● **KUTIPAN TEKS**
Rancangan Undang-Undang Ibu Kota Negara (RUU IKN) resmi disahkan menjadi Undang-Undang (UU) dalam rapat paripurna DPR RI, Selasa (18/1/2022). Dengan demikian, rencana pemindahan ibu kota negara dari Jakarta ke "Nusantara", Kalimantan Timur, telah memasuki babak baru. Undang-Undang Republik Indonesia Nomor 3 Tahun 2022 Tentang Ibu Kota Negara tersebut telah menjadi pintu masuk bagi masyarakat Kaltim untuk "mengambil haknya", benarkah demikian?
Rakyat Kaltim melalui berbagai ormas kedaerahan (misal:GRKB) termasuk pemerintahan daerah yang ada baik Provinsi maupun Kabupaten/Kota telah berulangkali meminta hak lebih atas kekayaan alam yang "dikeruk" dari bumi Kalimantan Timur untuk Indonesia yang nilainya mencapai 500 Triliun per tahun.
Nilai yang mencapai 500 Triliun tersebut jika dibandingkan dengan yang kembali ke Kaltim sangat jauh panggang dari api. Sebagai gambaran, APBD Kaltim 2021 berkisar Rp 11,61 triliun, dengan rincian pendapatan direncanakan sebesar Rp 9,58 triliun yang terdiri dari pendapatan asli daerah (PAD) sebesar Rp 5,39 triliun, pendapatan transfer sebesar Rp 4,18 triliun dan lain-lain pendapatan daerah yang sah sebesar Rp 12,27 miliar. Sementara itu APBD Kaltim Tahun 2022 disetujui sebesar Rp 11,5 triliun dengan rincian pendapatan daerah terdiri dari Pendapatan Asli Daerah (PAD) Rp 6,58 triliun, Pendapatan Transfer sebesar Rp 4,26 triliun dan lain-lain pendapatan daerah yang sah senilai Rp 12, 598 miliar.

● **DATA YANG DIBERIKAN**
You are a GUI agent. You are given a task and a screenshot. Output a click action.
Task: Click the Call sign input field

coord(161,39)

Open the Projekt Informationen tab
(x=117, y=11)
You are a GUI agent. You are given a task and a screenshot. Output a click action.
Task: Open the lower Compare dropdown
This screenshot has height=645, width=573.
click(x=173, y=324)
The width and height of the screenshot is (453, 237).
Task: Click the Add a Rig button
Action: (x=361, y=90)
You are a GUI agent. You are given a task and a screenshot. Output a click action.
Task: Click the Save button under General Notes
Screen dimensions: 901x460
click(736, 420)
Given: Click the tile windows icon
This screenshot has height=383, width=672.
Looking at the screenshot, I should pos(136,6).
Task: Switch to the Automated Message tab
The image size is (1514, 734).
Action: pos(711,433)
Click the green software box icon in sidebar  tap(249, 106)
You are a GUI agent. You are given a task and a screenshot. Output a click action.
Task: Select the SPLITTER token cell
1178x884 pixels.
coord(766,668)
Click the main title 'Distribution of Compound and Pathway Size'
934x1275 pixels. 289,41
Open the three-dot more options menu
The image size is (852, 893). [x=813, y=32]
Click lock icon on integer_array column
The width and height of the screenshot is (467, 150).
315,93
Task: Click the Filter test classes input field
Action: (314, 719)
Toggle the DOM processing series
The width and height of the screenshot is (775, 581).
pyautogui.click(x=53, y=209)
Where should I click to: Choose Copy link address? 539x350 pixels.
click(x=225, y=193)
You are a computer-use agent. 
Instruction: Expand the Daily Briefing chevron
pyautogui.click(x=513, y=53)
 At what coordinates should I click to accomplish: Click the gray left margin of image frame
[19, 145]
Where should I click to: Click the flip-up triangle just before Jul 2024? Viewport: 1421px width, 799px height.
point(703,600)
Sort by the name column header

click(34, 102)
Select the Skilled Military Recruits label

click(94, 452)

● **TUGAS 1**
Jawablah pertanyaan berikut berdasarkan teks tentang UU Ibu Kota Negara.
(a) Pada hari dan tanggal berapa RUU IKN disahkan menjadi undang-undang dalam rapat paripurna DPR RI?
(b) Berapa nilai kekayaan alam yang dikeruk dari bumi Kalimantan Timur per tahun?
(c) Berapa besar Pendapatan Asli Daerah (PAD) dalam APBD Kaltim Tahun 2022?
● **TUGAS 2**
Tukarlah "kekayaan alam" menjadi "sumber daya alam" dalam teks tentang UU Ibu Kota Negara, lalu tuliskan ulang seluruh bagiannya mulai dari "Rakyat Kaltim melalui" hingga "Triliun per tahun.".
● **TUGAS 3**
Teruskan teks tentang UU Ibu Kota Negara setelah kalimat terakhirnya.
Baris-baris data di atas tidak diperlukan untuk pengerjaan.

● **JAWABAN LATIHAN 1**
(a) Selasa, 18/1/2022.
(b) 500 triliun per tahun.
(c) Rp 6,58 triliun.

● **JAWABAN LATIHAN 2**
Rakyat Kaltim melalui berbagai ormas kedaerahan (misal:GRKB) termasuk pemerintahan daerah yang ada baik Provinsi maupun Kabupaten/Kota telah berulangkali meminta hak lebih atas sumber daya alam yang "dikeruk" dari bumi Kalimantan Timur untuk Indonesia yang nilainya mencapai 500 Triliun per tahun.

● **JAWABAN LATIHAN 3**
Dari angka tersebut sebagian besar didominasi dengan pengeluaran rutin seperti gaji pegawai, BBM kendaraan dinas, ATK kantor, biaya operasional, dan lain-lain. Sehingga memang jika ingin melihat wujud pembangunan dalam bentuk infrastruktur akan sangat sulit sekali dengan alokasi anggaran terbatas tersebut. APBD yang diterima Kaltim dari tahun ketahun sepertinya belum pernah lebih Rp15 triliun, sedangkan provinsi besar di Pulau Jawa dapat mencapai 3 digit (ratusan triliun).
Artinya jika berharap Kaltim Maju dan Modern dengan DBH minyak dan gas bumi (Migas) maupun sumber daya alam lainnya yang diterima Kaltim yang hanya berkisar maksimal 15 persen seperti selama ini didapatkan akan sangat sulit. Perjuangan peningkatan pendapatan untuk pembangunan melalui DBH dan HKPD pun acap kali mengalami jalan buntu.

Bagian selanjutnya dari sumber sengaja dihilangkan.